Ebenso kann das natürlich mit einem zu schnellen Lob passieren. Aber das würde das Hotel ja nicht stören :-).
Ich denke schon, dass die Lokalisierung ein effektives Mittel zur Bestimmung der Richtigkeit einer Bewertung sein kann. Natürlich kann man (wenn man will) sich neben das Hotel stellen und eine falsche Bewertung schreiben. Aber der Aufwand wird doch erheblich größer.
Ob die Qualität der Bewertungen durch ad hoc Meldungen sinkt oder steigt, darüber lässt sich streiten. Ich denke eher, dass sie steigen wird. Und dass die Reaktion des Hotels dann auch geteilt wird. Dennoch finde ich den Hinweis wichtig, das Portale sich überlegen müssen, wie sie mehr Qualität in die Bewertungen bekommen, damit die Informationsflut für den Informations-Konsumenten nicht zu groß wird. Oder aber, wie sich effektive Filter einbauen lassen (wird ja teilweise schon gemacht).

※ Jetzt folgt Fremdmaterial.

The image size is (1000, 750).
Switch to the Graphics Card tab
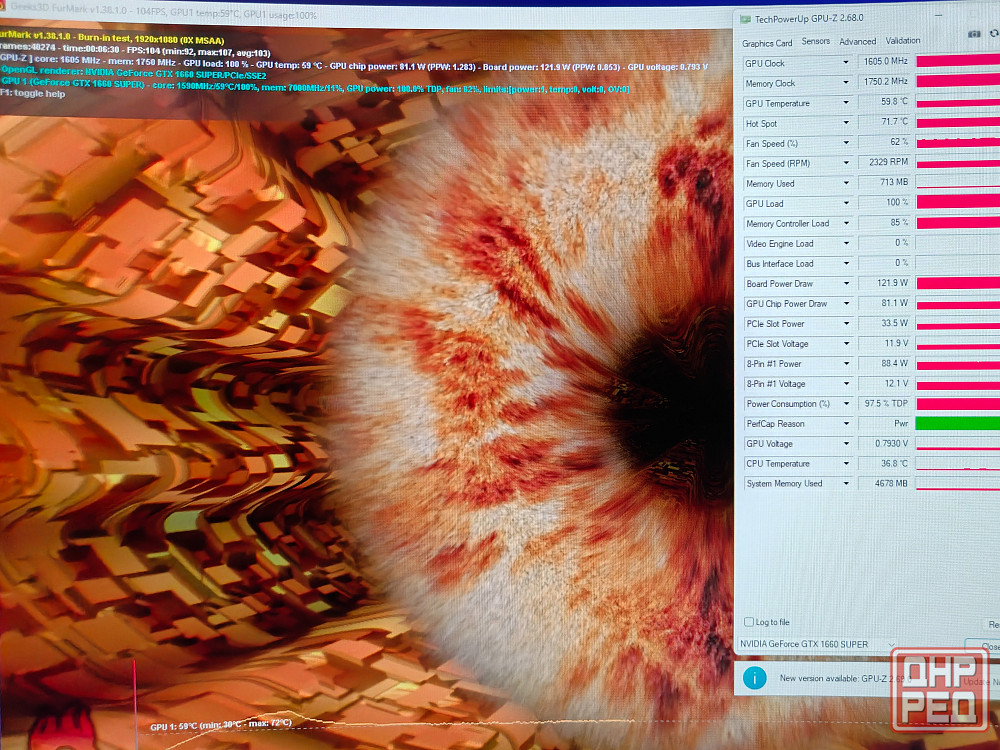click(x=767, y=43)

Die Frage nach gefälschten Bewertungen taucht ja immer wieder auf. Aber wenn es darum geht, dass die Konkurrenz dem Hotel schaden will, nützt es auch nichts, dass der Gast lokalisiert wird. Der Mitbewerber braucht ja sich ja nur im Umkreis des Hotels zu befinden und kann dann munter schreiben.
Das es „möglich“ ist, Bewertungen zu fälschen (Test von Stiftung Warentest) bedeutet nicht, dass dieses in großem Umfang betrieben wird. Auch wenn im Fernsehen immer wieder Mister X auftaucht und dieses behauptet. Auch ein Mister X schafft es nicht, ein Hotel dauerhaft in allen Portalen zu pushen.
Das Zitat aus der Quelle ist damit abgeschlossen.